Methods with range-oriented forms omitted for now

The parent ticket also included range-oriented forms for some methods. In this PR, those range arguments are intentionally omitted, and the methods are limited to simpler forms. Range support can be considered as a future extension.

  • String#bit_count -> Integer
  • String#bit_set(offset, lsb_first: true) -> self
  • String#bit_clear(offset, lsb_first: true) -> self
  • String#bit_flip(offset, lsb_first: true) -> self

In particular, String#bit_count currently takes no arguments. It does not accept a range, offset/length pair, or lsb_first: keyword.


Remaining design questions even after narrowing the scope

The overall direction of adding these methods has already been approved by Matz. The remaining questions are mostly about naming and API details.

1. Why the bitwise_* prefix is used

In the parent ticket, all other methods are related to bit positions: they either take bit-position arguments, yield bit positions, or operate on a specified bit range. In contrast, the bitwise_* methods are whole-data operations. They apply to the entire string as a fixed-size bitmap and do not expose bit positions or bit ordering. The bitwise_* prefix is intended to make this distinction explicit.

2. Bit numbering

lsb_first: true (default)

Within each byte, offset = 0 is the LSB. Numbering proceeds upward through byte[0] and then continues at the LSB of byte[1]:

        byte[0]                    byte[1]
offset: 7  6  5  4  3  2  1  0     15 14 13 12 11 10 9  8
bit:    b7 b6 b5 b4 b3 b2 b1 b0    b7 b6 b5 b4 b3 b2 b1 b0
                             ^                          ^
                             LSB                        LSB

offset = byte_index * 8 + bit_in_byte

lsb_first: false for MSB-first

Byte order is preserved (byte[0] is still first), but within each byte numbering starts at the MSB:

        byte[0]                    byte[1]
offset: 0  1  2  3  4  5  6  7     8  9  10 11 12 13 14 15
bit:    b7 b6 b5 b4 b3 b2 b1 b0    b7 b6 b5 b4 b3 b2 b1 b0
        ^                          ^
        MSB                        MSB

offset = byte_index * 8 + (7 - bit_in_byte)
  • Whether lsb_first: is needed at all, or whether an equivalent mechanism should exist under another name?
  • If such a mechanism is needed, whether lsb_first: is the right keyword name?
  • If lsb_first: is acceptable, should its default be true?

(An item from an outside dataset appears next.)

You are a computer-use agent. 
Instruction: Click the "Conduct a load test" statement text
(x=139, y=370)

My point is that lsb_first: is needed because both bit numbering conventions are used in real byte-buffer formats.

LSB-first is the more common convention for general in-memory bitmap use, including formats and APIs such as Apache Arrow validity bitmaps, ext4 block bitmaps, Roaring bitmaps, Linux/BSD bitmap APIs, and hardware register descriptions.

MSB-first is also needed for domains such as RFC-style network protocol diagrams, PNG low-bit-depth scanlines, BitTorrent bitfields, and some compressed bit streams.

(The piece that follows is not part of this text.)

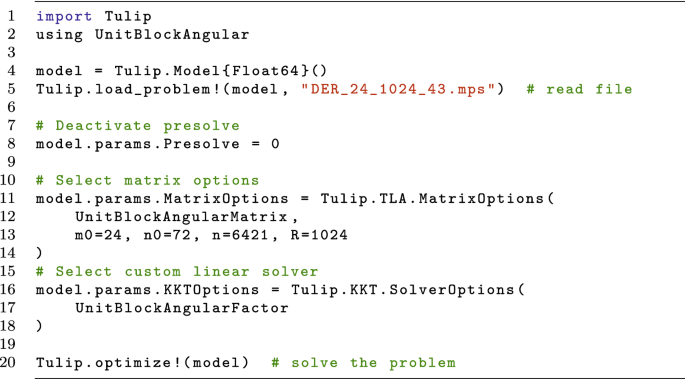
Task: Click the 'R=1024' argument
Action: point(319,235)
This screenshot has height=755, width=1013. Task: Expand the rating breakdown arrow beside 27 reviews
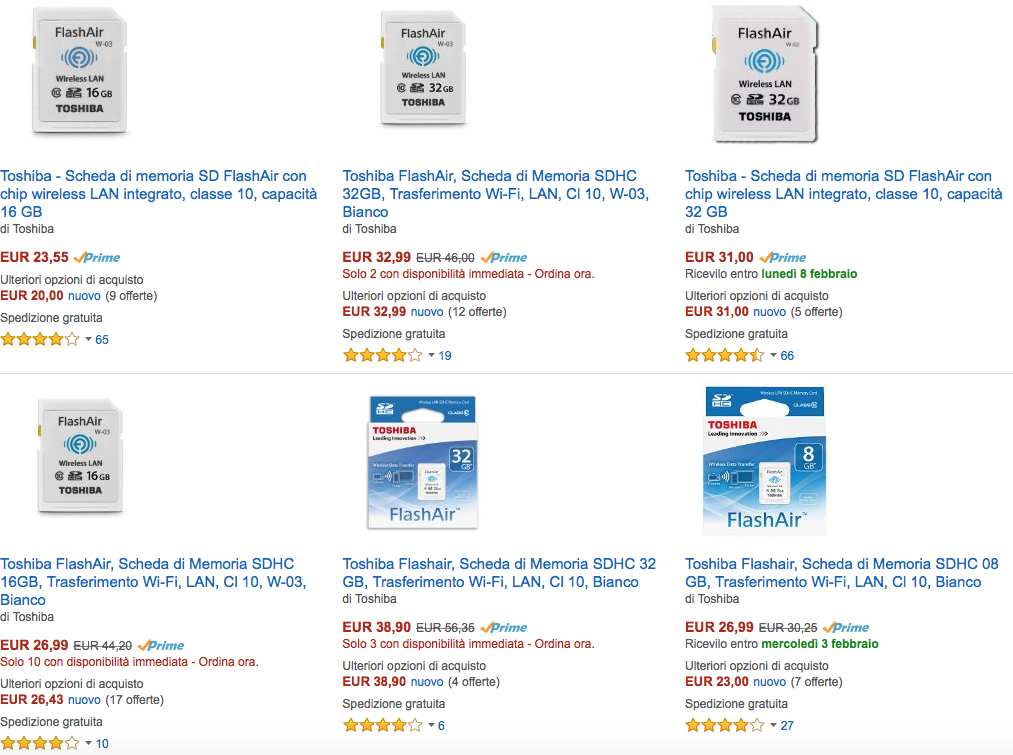[x=773, y=726]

The keyword only controls bit numbering within each byte. Byte order itself is unchanged.

3. Out-of-range behavior

String#bit_at returns nil when the bit offset is out of range.

On the other hand, mutating methods such as String#bit_set, String#bit_clear, and String#bit_flip raise IndexError for an out-of-range bit offset. This follows the same general distinction as read-like access versus write-like access: reading a missing position can return nil, but mutating a missing position should not silently do nothing.

4. Negative bit offsets

Negative bit offsets are rejected with IndexError.

Although Ruby often uses negative indices to count from the end, combining negative bit offsets with the lsb_first: true/false mechanism would make the numbering rule harder to explain and reason about. The API keeps bit offsets as non-negative flat positions from the beginning of the string.

5. Length mismatch for binary bitwise operations

String#bitwise_and, String#bitwise_or, and String#bitwise_xor require both operands to have the same byte size. If the byte sizes differ, they raise ArgumentError.

This avoids implicit truncation or zero-padding. Since these methods operate on strings as fixed-size bitmaps, requiring equal sizes makes the operation explicit and predictable.